*Stated goal*. Render the listing below as a Markdown table with the columns No. and Entry, numbering each line in order and omitting blank lines. Leave the pictures out of the table.

:: Working data

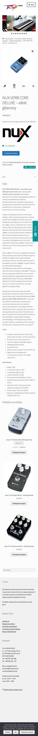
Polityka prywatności (9, 626)
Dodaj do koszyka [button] (19, 452)
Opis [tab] (3, 177)
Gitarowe (5, 41)
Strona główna (9, 38)
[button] (11, 33)
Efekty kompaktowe (15, 41)
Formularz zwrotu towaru (11, 629)
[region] (19, 24)
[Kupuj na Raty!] (30, 167)
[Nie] (35, 729)
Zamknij (7, 732)
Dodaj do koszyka (11, 153)
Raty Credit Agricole (9, 632)
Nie (16, 732)
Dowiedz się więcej (19, 555)
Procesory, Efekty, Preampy (23, 38)
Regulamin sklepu (8, 624)
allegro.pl (5, 621)
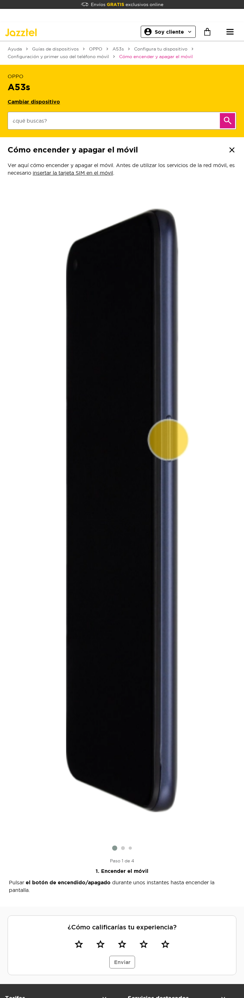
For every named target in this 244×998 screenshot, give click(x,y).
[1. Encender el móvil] (122, 510)
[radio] (79, 944)
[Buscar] (227, 120)
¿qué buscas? (30, 121)
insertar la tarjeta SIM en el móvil (73, 173)
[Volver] (231, 149)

::::

*Answer to this exercise*.
| No. | Entry |
|---|---|
| 1 | Polityka prywatności (9, 626) |
| 2 | Dodaj do koszyka [button] (19, 452) |
| 3 | Opis [tab] (3, 177) |
| 4 | Gitarowe (5, 41) |
| 5 | Strona główna (9, 38) |
| 6 | [button] (11, 33) |
| 7 | Efekty kompaktowe (15, 41) |
| 8 | Formularz zwrotu towaru (11, 629) |
| 9 | [region] (19, 24) |
| 10 | [Kupuj na Raty!] (30, 167) |
| 11 | [Nie] (35, 729) |
| 12 | Zamknij (7, 732) |
| 13 | Dodaj do koszyka (11, 153) |
| 14 | Raty Credit Agricole (9, 632) |
| 15 | Nie (16, 732) |
| 16 | Dowiedz się więcej (19, 555) |
| 17 | Procesory, Efekty, Preampy (23, 38) |
| 18 | Regulamin sklepu (8, 624) |
| 19 | allegro.pl (5, 621) |
| 20 | For every named target in this 244×998 screenshot, give click(x,y). |
| 21 | [1. Encender el móvil] (122, 510) |
| 22 | [radio] (79, 944) |
| 23 | [Buscar] (227, 120) |
| 24 | ¿qué buscas? (30, 121) |
| 25 | insertar la tarjeta SIM en el móvil (73, 173) |
| 26 | [Volver] (231, 149) |